Kirkman and Moore returned to Cynthiana last year for the dedication of two highway signs marking their connection to the town and creation of The Walking Dead. The town turned the occasion into Walking Dead Day, a one-time celebration that featured Walking Dead-themed tours of the town, including a stop at Harrison Memorial Hospital. There was a giant Walking Dead mural, and of course, loads of people in costumes.

Kirkman enjoyed the event, which he describes as “surreal.” When it comes to fans’ reactions to the show, he’s learned to take the bad (like death threats when he kills off a character) with the good.

Robert Kirkman’s The Walking Dead was originally set in Cynthiana. And a special Cynthiana edition comic book, shown here, features the corner of Pike Street and Main on its cover. This edition was released for Walking Dead Day in August 2016. Photo: Tim Webb

Join the club

Stephanie McGowan, the library media specialist at Russell County High School, last year started the school’s Walking Dead Club. Its roughly two dozen members include athletes, nonathletes, star students, and some kids who struggle in the classroom or at home.

The Walking Dead Club gives them all something to have in common,” McGowan says. “They’re really passionate about it. They welcome each other into the conversation. Makes them feel like they’re part of something.”
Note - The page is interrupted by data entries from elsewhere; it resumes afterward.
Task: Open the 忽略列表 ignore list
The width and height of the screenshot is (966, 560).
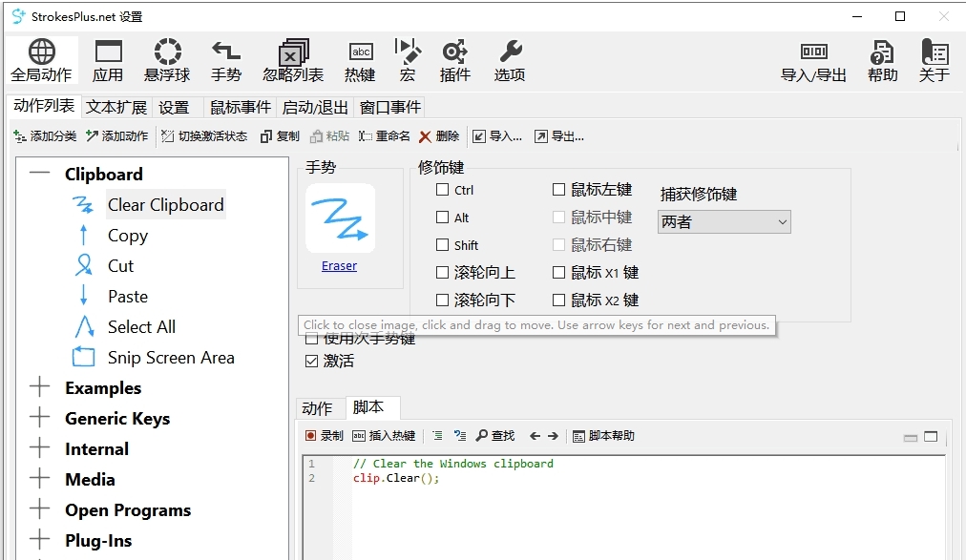Action: tap(291, 59)
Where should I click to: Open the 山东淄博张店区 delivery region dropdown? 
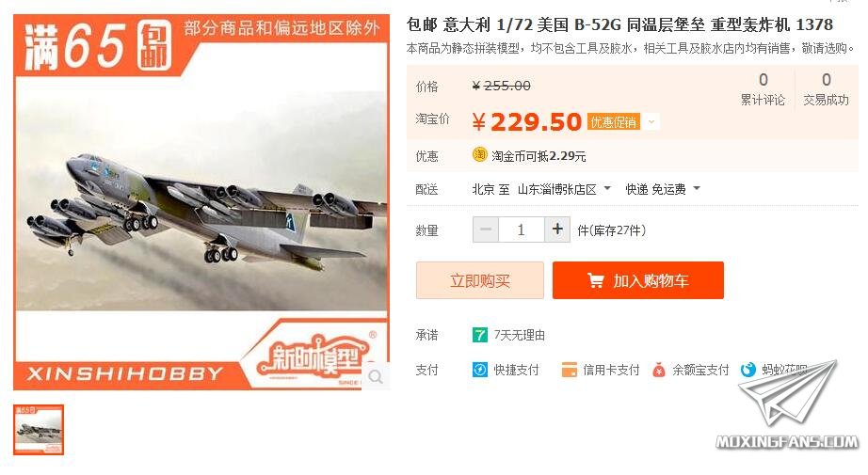tap(564, 189)
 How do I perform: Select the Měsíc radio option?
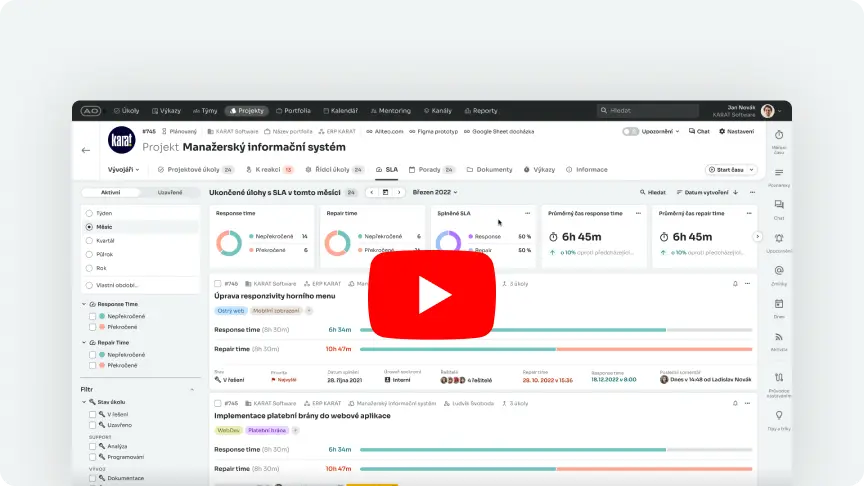coord(89,227)
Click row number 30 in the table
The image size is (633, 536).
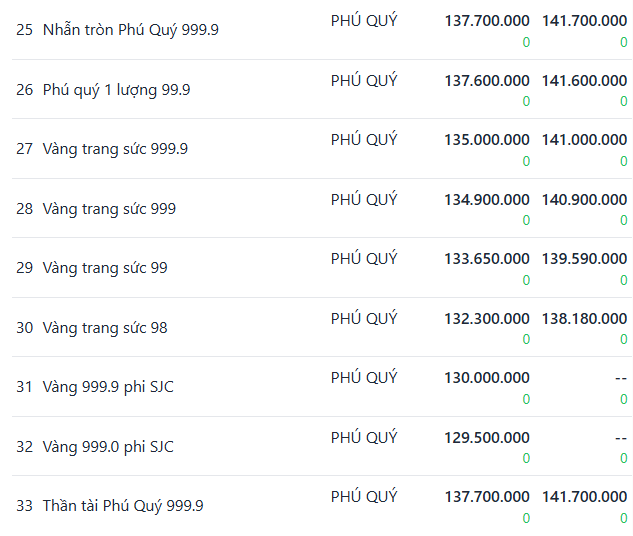pyautogui.click(x=24, y=328)
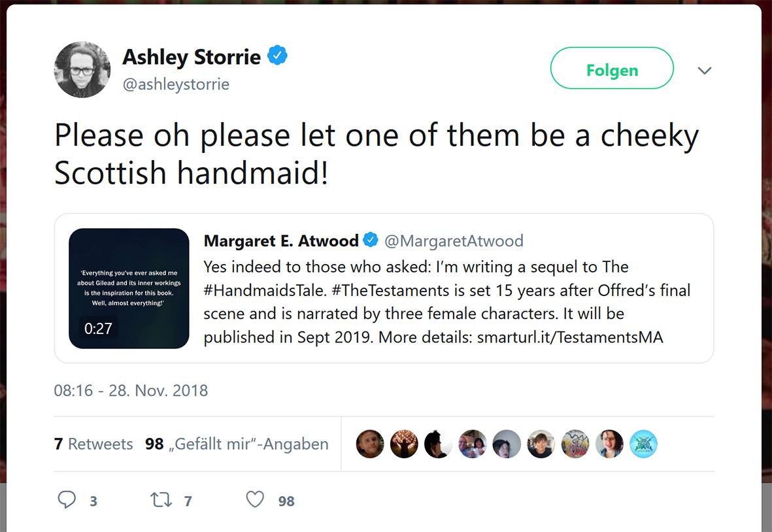The image size is (772, 532).
Task: Click the tweet timestamp 08:16 - 28. Nov. 2018
Action: coord(131,390)
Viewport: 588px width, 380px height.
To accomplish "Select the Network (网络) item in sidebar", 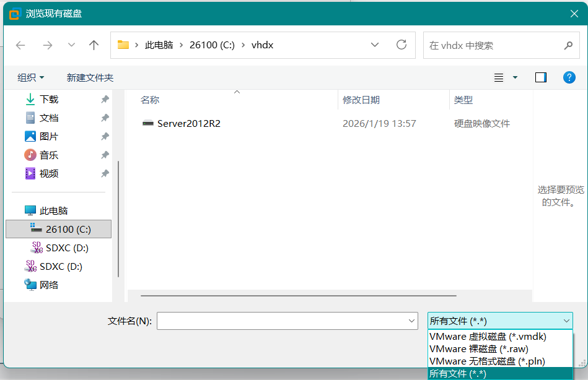I will pyautogui.click(x=49, y=285).
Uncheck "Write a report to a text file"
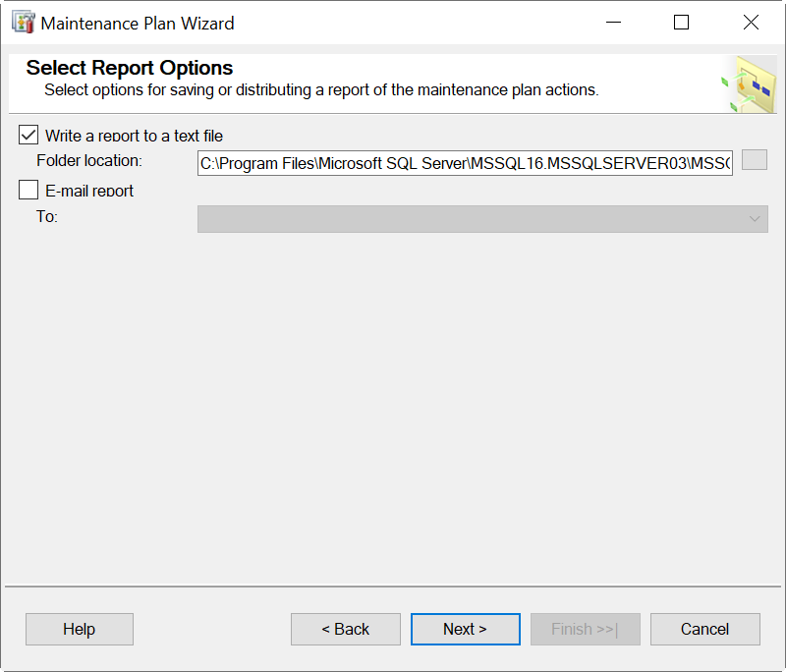786x672 pixels. [x=28, y=135]
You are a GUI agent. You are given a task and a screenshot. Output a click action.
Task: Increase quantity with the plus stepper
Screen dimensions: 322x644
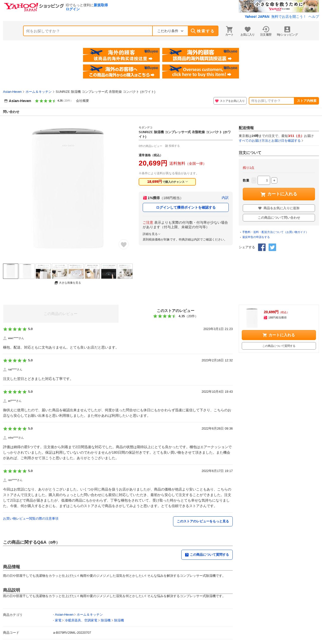(274, 180)
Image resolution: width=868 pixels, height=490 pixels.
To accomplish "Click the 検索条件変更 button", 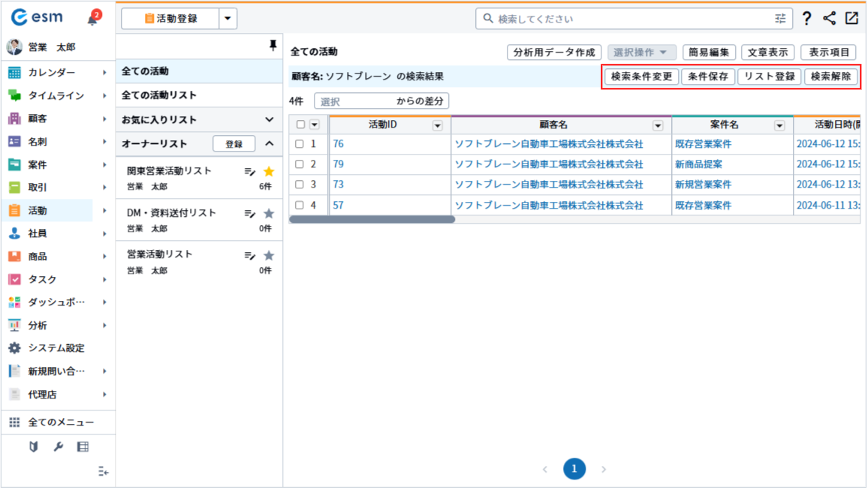I will 641,77.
McGowan and 13 of her students were part of the crowd at EKU for An Evening with Robert Kirkman earlier this year. McGowan says, “I had kids with tears in their eyes, shaking, jumping up and down waiting in line to meet him. I called my principal that night and told her about it. She was so happy that the kids got this opportunity that she cried on the phone.”

Onstage at EKU, Kirkman addressed a question about how he’d fare in the world of zombies.

“Let’s face it, I’m not gonna last long,” he said.

Just then a voice shouted from the crowd, “We’ll take care of you.”

Kirkman smiled. In his world, the real and the imagined, the living and the Dead come together in unpredictable ways, but it’s a safe bet that should the zombie apocalypse truly arrive one day, Robert Kirkman will not have to walk alone.